Piombino. Parchi, si minaccia lo sciopero

10/06/2004


      GIOVEDÌ, 10 GIUGNO 2004
       
      Pagina 0 – 1 Piombino – Elba
       
      Parchi, si minaccia lo sciopero
       
      La Cisl denuncia: «Stipendi da fame ai lavoratori e turni massacranti senza riposi per sei mesi»
       
      PIOMBINO. Stato di agitazione e possibile sciopero tra i lavoratori della Società dei parchi. A dare fuoco alle polveri è ancora la Fisascat Cisl che conta il maggior numero di iscritti tra i 23 dipendenti a tempo indeterminato.
       In un volantino diffuso in città, il sindacato liquida come «scandaloso» il fatto che i lavoratori, da dieci anni, siano inquadrati come dipendenti del commercio e non nel comparto Federcultura, «visto che la società gestisce beni culturali e il suo presidente si onora della carica di coordinatore nazionale di Federcultura».
       «Non è solo una questione di etichette», rileva la Fisascat-Cisl ricordando che, in questo modo, i lavoratori guadagnano meno e devono eseguire mansioni non previste dal contratto.
       Il sindacato sottolinea anche che le maestranze hanno fatto in pieno la loro parte, caricandosi di uno sforzo straordinario ma che dopo quattro anni dalla sigla dell’integrativo, la Parchi ripropone un contratto ancora più penalizzante: «Stipendi da fame, capifamiglia che non prendono più di 900 euro al mese, turni di lavoro da catena di montaggio anni Sessanta, festivi sempre lavorati, l’impossibilità di accedere, per ben sei mesi, a ferie, riposi e permessi. Chi lavora alla Parchi non può portare i figli al mare. E con stipendi del genere, non può neanche portarli alle Maldive nei sei mesi invernali».

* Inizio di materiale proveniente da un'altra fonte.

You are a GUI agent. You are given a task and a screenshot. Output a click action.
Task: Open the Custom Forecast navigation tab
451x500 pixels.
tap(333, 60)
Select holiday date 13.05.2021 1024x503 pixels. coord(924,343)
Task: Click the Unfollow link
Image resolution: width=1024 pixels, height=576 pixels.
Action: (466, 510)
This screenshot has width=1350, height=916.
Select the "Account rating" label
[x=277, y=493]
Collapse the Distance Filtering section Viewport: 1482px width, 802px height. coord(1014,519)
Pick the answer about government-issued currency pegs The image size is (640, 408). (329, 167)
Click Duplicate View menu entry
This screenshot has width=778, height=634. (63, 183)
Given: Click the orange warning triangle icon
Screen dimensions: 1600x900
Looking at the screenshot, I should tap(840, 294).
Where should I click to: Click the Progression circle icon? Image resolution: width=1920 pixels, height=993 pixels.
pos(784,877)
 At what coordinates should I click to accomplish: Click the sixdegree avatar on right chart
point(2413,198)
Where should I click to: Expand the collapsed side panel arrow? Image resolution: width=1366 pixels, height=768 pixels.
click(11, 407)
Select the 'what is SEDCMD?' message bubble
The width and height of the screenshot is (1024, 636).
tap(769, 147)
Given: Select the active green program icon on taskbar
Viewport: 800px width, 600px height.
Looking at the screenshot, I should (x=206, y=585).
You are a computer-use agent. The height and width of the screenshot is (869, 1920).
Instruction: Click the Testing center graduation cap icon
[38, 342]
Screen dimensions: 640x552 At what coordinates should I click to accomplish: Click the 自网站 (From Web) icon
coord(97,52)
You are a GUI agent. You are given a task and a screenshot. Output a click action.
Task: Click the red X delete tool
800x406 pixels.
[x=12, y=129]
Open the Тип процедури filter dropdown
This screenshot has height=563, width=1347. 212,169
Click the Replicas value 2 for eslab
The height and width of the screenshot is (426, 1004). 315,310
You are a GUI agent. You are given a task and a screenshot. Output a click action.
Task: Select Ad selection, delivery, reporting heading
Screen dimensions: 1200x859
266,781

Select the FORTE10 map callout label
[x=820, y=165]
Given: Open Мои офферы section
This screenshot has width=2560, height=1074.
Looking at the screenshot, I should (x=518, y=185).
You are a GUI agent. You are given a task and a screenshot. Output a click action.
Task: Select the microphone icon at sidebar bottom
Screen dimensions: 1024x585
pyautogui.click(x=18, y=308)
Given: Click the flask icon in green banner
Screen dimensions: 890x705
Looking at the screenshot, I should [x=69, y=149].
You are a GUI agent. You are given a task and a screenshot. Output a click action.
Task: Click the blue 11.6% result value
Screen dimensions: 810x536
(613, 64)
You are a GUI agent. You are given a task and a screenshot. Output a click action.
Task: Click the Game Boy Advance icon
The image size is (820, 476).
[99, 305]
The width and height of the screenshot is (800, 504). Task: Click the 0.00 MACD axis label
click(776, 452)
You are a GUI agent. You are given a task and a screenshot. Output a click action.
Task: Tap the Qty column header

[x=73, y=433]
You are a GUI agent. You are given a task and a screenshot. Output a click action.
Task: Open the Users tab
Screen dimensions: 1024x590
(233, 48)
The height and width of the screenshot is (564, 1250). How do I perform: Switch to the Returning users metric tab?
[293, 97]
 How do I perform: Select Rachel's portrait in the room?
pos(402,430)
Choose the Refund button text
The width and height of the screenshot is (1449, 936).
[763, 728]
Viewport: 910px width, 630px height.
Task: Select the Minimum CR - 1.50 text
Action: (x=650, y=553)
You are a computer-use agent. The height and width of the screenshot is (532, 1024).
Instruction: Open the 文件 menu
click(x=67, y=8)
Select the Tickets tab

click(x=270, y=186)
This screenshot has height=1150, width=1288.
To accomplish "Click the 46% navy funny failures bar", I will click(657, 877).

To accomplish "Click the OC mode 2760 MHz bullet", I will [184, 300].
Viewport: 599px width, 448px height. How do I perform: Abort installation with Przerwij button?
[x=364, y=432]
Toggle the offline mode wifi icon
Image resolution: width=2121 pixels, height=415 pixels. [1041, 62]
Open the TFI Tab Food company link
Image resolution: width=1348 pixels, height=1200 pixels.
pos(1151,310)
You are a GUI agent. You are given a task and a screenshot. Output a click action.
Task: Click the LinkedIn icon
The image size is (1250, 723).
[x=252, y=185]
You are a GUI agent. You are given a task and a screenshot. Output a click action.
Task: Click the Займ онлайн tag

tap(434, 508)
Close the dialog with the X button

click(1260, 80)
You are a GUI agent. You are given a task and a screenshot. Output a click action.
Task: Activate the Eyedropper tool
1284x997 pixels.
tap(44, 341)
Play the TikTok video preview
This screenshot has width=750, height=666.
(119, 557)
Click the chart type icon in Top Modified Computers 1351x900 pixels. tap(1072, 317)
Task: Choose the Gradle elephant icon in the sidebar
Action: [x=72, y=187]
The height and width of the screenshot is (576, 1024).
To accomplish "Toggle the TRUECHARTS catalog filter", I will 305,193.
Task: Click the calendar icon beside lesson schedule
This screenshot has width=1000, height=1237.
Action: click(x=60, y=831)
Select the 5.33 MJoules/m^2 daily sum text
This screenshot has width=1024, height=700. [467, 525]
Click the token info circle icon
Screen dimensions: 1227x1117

       La contestazione investe in pieno il presidente della Parchi, Massimo Zucconi «che ha sempre mostrato rigidità e un atteggiamento che mortifica i dipendenti anzichè valorizzarne le professionalità. Più volte – aggiunge – sono state necessarie azioni legali nei confronti di veri e propri soprusi, con un numero di vertenze assolutamente sproporzionato alle dimensioni aziendali. Le scelte strategiche ed economiche della dirigenza – chiude la Fisascat Cisl – si stanno rilevando sbagliate ma non possono essere pagate dai lavoratori. Alla città di Piombino e a tutti i Comuni della Val di Cornia chiediamo un appoggio, nella consapevolezza che i diritti dei lavoratori e le loro giuste rivendicazioni, in una terra come questa, non potranno rimanere ancora a lungo inascoltati».